INFORMATION SHOWN –

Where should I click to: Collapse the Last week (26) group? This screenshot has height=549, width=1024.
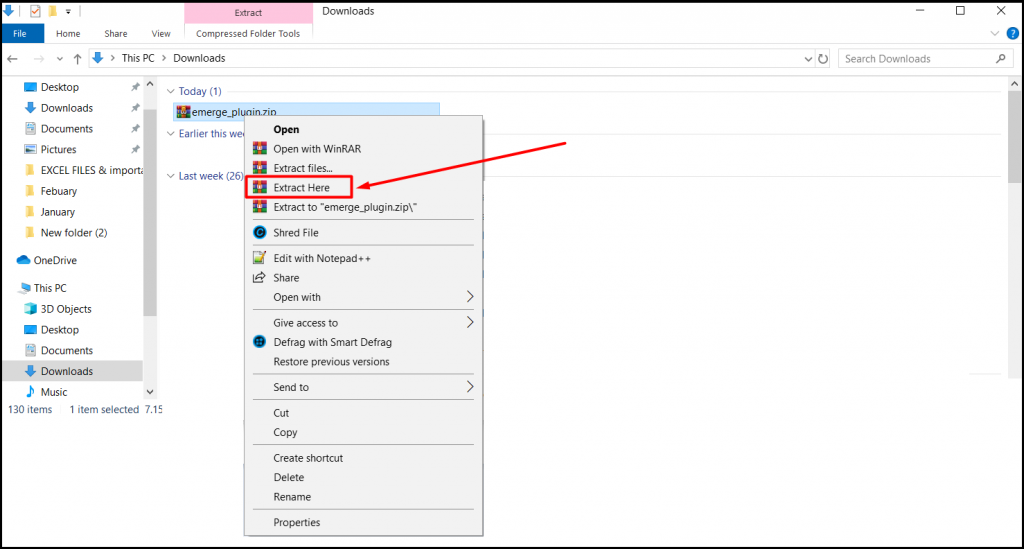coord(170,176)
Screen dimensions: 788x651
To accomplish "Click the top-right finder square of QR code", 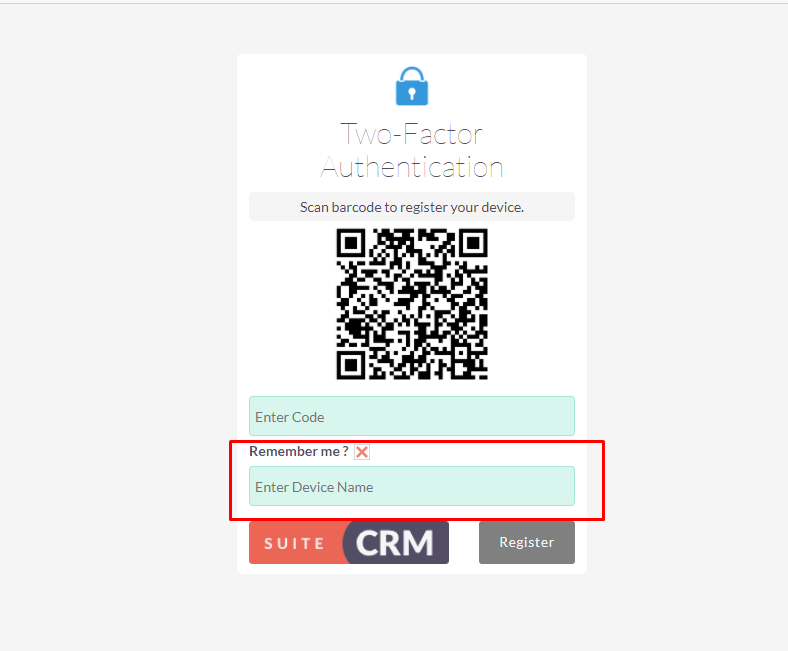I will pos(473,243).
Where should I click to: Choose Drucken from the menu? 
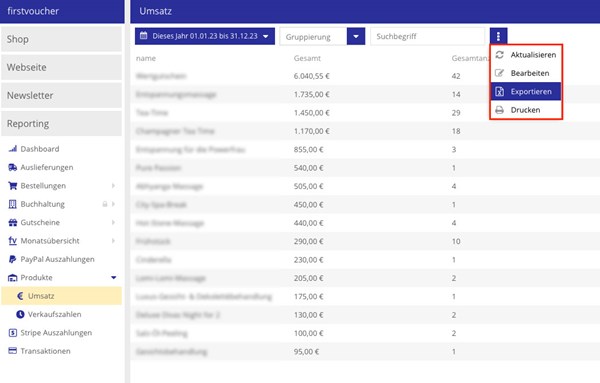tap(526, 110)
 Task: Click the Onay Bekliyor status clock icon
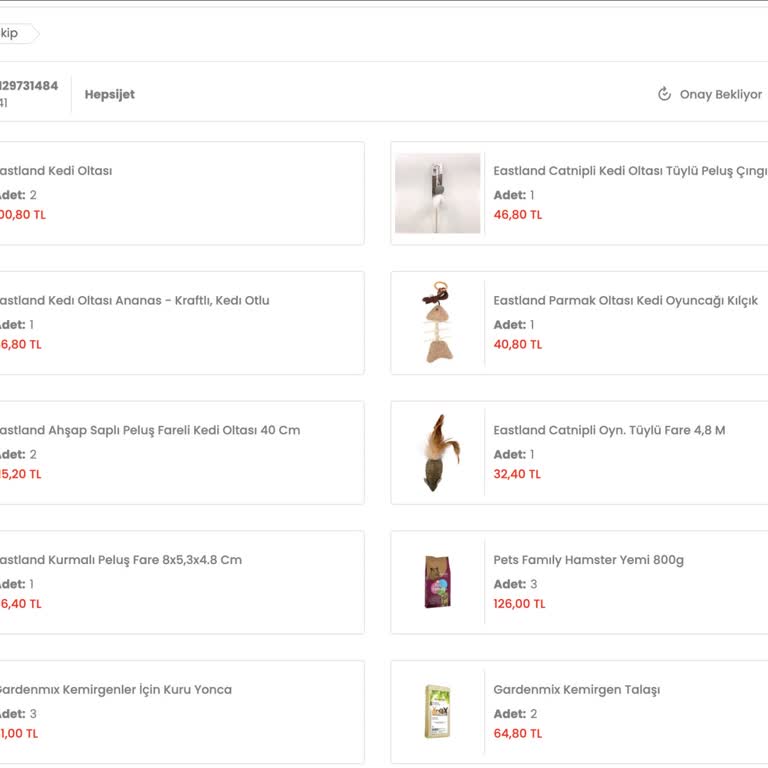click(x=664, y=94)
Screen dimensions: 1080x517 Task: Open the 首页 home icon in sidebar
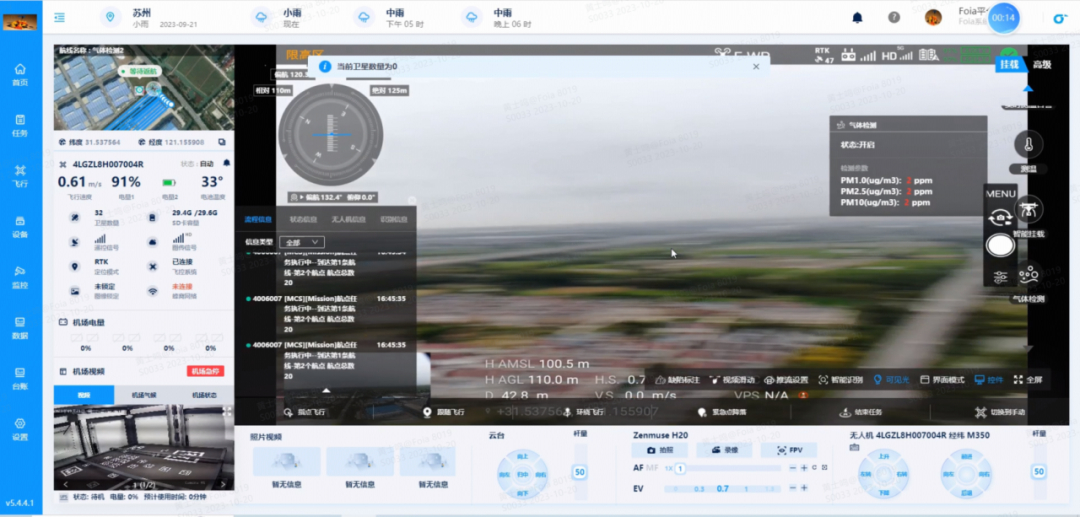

...

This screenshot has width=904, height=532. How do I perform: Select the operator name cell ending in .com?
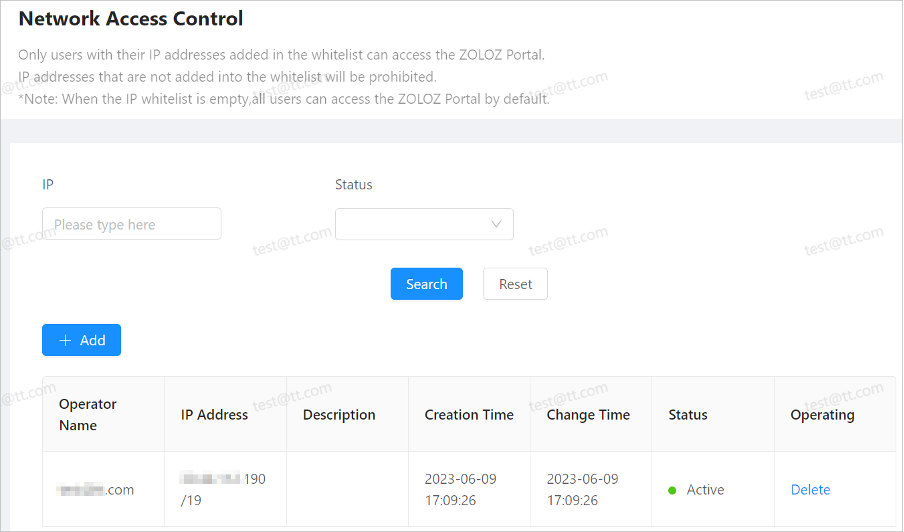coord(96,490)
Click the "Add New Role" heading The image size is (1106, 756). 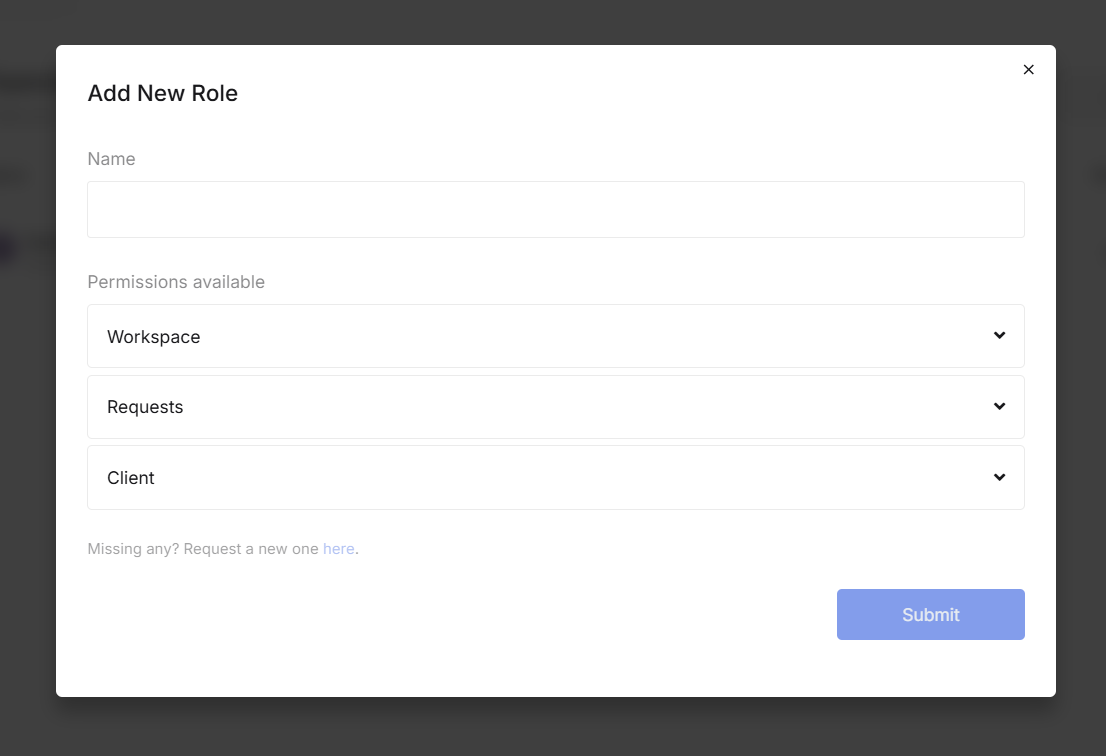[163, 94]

WORK TO COMPLETE –
From the records above, quote word for word only the lines beginning at the line that has "Task: Click the" and stopping after the line that has "Screen dimensions: 1080x517". Omit the pictures.

EXERCISE RESPONSE –
 Task: Click the Onay Bekliyor status clock icon
click(x=664, y=94)
Screen dimensions: 1080x517 Task: Open the 首页 home icon in sidebar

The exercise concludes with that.